Secondo Lei quello dell'Alba è un modello replicabile in Europa?
«È un modello replicabile se ci sarà la volontà politica di tanti governi, quelli del sud Europa. Noi avevamo al terzo punto del programma per le elezioni europee del 2014 un'Alleanza tra i Paesi mediterranei per una politica comune. Non è semplicissimo però nascono fortunatamente sempre più dei movimenti anti-sistema in Europa e noi siamo uno di questi, speriamo di poterci alleare con gli altri per un obiettivo comune post-ideologico. »

Cosa impedisce questa unione, che Lei definisce post-ideologica, che potrebbe portare in Europa uno strumento simile all'Alba?
«Lo impedisce la schiavitù dagli Stati Uniti d'America e dalla Germania. E lo impedisce il fatto che ogni partito politico senza nessuna distinzione, tranne quelli ai quali mi riferivo prima, i nuovi movimenti post ideologici, sono servi di questa ideologia filo statunitense e filo tedesca. Speriamo che si possa uscire da questa logica, noi non abbiamo paura di attaccare i poteri forti  e speriamo che altri ci seguano in questo. Da questo punto di vista sono un po' preoccupato da una mezza retromarcia già fatta da Syriza nei primi mesi di governo.»

Il Movimento Cinque Stelle è l'unico presente nel Parlamento italiano a manifestare interesse per quel che accade in America Latina. Eppure in Italia c'è un governo di centrosinistra, formato dal Pd in alleanza con Sel ( Sinistra e Libertà), che in teoria dovrebbe fare quello che fate voi.
«Non abbiamo un governo di centrosinistra. Il governo Renzi è un governo neanche di centrodestra, è un governo sul modello americano liberalcapitalista che però non ha il tessuto sociale americano, quindi di impresa dinamica. Di conseguenza è un governo che schiaccia di più i cittadini. Ovviamente andare in una direzione come quella dei Paesi Alba, la cui visione è invece centrata sull'essere umano, è impensabile per loro. Sel appare ogni quattro anni, quando ci sono le elezioni, o ogni cinque, dipende da quanto dura il governo. E entra in Parlamento grazie all'alleanza con il Pd, quindi non può fare a meno di questo servilismo verso il Pd. Basta dire che anche nelle ultime elezioni non sarebbe entrato in Parlamento perché ha ottenuto il 2,68% dei voti, e la soglia di sbarramento era del 3%. Ma Sel è entrato in coalizione con il Pd quindi non ha libertà di azione. La più grande verità e bellezza del Movimento 5 Stelle è che siamo liberi di dire quello che pensiamo e di fare quello che diciamo.»

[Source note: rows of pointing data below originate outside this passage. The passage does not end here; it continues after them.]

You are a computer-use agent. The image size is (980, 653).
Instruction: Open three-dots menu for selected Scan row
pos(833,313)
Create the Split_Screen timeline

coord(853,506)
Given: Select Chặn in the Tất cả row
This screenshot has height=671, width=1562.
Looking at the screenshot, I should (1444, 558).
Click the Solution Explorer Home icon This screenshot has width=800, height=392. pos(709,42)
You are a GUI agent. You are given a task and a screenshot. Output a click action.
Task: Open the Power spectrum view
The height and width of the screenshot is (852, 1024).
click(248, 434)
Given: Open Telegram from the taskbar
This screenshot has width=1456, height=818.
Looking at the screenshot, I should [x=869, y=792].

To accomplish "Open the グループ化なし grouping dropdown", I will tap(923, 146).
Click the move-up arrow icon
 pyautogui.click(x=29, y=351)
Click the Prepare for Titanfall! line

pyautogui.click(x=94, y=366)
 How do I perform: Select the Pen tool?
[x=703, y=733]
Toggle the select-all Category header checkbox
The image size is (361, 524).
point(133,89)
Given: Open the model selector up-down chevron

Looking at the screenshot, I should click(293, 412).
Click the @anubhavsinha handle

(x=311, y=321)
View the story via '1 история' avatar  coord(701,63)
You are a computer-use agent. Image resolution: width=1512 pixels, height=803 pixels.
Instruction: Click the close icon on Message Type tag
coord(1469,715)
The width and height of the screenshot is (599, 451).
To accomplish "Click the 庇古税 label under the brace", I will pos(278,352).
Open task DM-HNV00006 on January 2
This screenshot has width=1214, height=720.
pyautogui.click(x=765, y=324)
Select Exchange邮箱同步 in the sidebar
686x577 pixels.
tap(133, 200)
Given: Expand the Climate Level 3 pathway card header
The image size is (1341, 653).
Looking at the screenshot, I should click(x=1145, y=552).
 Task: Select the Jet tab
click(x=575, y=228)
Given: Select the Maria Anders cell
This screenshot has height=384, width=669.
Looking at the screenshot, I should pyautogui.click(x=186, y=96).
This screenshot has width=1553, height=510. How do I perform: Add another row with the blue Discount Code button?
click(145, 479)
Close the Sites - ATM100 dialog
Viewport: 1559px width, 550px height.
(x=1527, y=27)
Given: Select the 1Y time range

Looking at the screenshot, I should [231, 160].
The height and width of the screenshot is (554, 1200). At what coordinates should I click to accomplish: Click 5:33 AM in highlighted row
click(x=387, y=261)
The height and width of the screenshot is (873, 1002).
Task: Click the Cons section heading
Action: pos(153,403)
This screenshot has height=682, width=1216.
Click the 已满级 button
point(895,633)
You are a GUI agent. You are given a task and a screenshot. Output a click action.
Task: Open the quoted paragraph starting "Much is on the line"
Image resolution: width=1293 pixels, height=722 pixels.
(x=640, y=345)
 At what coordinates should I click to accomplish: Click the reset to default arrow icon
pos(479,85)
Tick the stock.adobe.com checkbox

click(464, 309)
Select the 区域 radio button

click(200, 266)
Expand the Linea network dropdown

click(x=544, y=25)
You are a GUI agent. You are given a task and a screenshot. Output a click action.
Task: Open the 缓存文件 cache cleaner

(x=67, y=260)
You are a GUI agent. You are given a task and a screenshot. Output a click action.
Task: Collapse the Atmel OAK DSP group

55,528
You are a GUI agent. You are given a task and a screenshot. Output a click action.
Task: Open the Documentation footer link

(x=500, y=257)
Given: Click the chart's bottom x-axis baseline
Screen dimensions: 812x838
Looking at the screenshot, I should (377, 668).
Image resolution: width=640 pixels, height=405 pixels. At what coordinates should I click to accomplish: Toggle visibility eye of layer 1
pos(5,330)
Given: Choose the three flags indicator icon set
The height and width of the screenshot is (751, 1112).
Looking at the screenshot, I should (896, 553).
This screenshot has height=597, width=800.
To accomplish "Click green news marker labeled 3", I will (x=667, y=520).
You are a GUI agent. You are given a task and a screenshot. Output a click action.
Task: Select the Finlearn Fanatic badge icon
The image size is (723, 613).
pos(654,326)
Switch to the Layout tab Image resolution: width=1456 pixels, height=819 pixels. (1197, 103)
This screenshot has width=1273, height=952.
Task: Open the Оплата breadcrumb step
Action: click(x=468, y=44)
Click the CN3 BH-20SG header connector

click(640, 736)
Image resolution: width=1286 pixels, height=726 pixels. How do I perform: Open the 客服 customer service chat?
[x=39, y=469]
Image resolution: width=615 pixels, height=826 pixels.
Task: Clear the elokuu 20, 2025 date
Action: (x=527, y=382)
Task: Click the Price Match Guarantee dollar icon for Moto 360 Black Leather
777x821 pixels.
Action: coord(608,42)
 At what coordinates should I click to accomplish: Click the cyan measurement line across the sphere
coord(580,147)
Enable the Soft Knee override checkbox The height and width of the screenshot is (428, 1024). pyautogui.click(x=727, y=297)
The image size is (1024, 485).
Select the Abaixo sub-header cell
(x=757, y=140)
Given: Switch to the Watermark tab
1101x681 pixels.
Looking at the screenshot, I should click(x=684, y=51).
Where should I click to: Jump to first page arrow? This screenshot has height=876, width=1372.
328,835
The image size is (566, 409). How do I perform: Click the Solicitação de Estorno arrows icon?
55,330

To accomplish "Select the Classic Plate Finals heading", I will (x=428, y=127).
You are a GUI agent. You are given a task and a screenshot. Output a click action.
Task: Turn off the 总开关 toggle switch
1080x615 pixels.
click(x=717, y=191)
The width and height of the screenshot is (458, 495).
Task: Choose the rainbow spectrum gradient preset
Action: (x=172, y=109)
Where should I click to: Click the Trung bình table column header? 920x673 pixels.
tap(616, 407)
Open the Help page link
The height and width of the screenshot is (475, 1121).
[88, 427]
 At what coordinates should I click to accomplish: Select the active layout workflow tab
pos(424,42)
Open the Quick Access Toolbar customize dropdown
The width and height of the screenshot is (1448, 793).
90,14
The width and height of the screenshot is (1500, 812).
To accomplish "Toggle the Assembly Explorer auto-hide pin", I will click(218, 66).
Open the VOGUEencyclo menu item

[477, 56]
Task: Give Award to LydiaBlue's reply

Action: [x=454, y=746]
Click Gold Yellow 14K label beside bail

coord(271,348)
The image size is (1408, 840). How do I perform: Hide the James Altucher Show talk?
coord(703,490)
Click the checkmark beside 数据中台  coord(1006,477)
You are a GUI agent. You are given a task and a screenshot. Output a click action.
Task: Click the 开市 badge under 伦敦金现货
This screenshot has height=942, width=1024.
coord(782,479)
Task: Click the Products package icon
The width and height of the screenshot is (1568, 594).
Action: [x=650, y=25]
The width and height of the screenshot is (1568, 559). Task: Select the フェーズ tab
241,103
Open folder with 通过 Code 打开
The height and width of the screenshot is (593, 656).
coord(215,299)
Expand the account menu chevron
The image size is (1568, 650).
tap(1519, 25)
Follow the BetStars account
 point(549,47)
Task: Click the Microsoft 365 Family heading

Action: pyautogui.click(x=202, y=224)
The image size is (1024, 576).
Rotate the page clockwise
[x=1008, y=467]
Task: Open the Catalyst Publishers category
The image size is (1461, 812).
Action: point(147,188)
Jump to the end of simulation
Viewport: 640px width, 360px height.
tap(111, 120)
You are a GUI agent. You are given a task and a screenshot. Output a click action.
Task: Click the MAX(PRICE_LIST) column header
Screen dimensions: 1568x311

Intendete fare altre iniziative sull'Alba Tcp e in generale sulla realtà latinoamericana?

«Noi abbiamo un progetto, che è quello di fare informazione e di portare avanti un'attività legislativa in tal senso. Quindi siamo in continuo contatto con tutte le ambasciate del Sudamerica e abbiamo dei rapporti concreti con tutte queste realtà. Speriamo di poter concretizzare qualcos'altro ma purtroppo non siamo al governo e quindi la strada sarà più lunga.»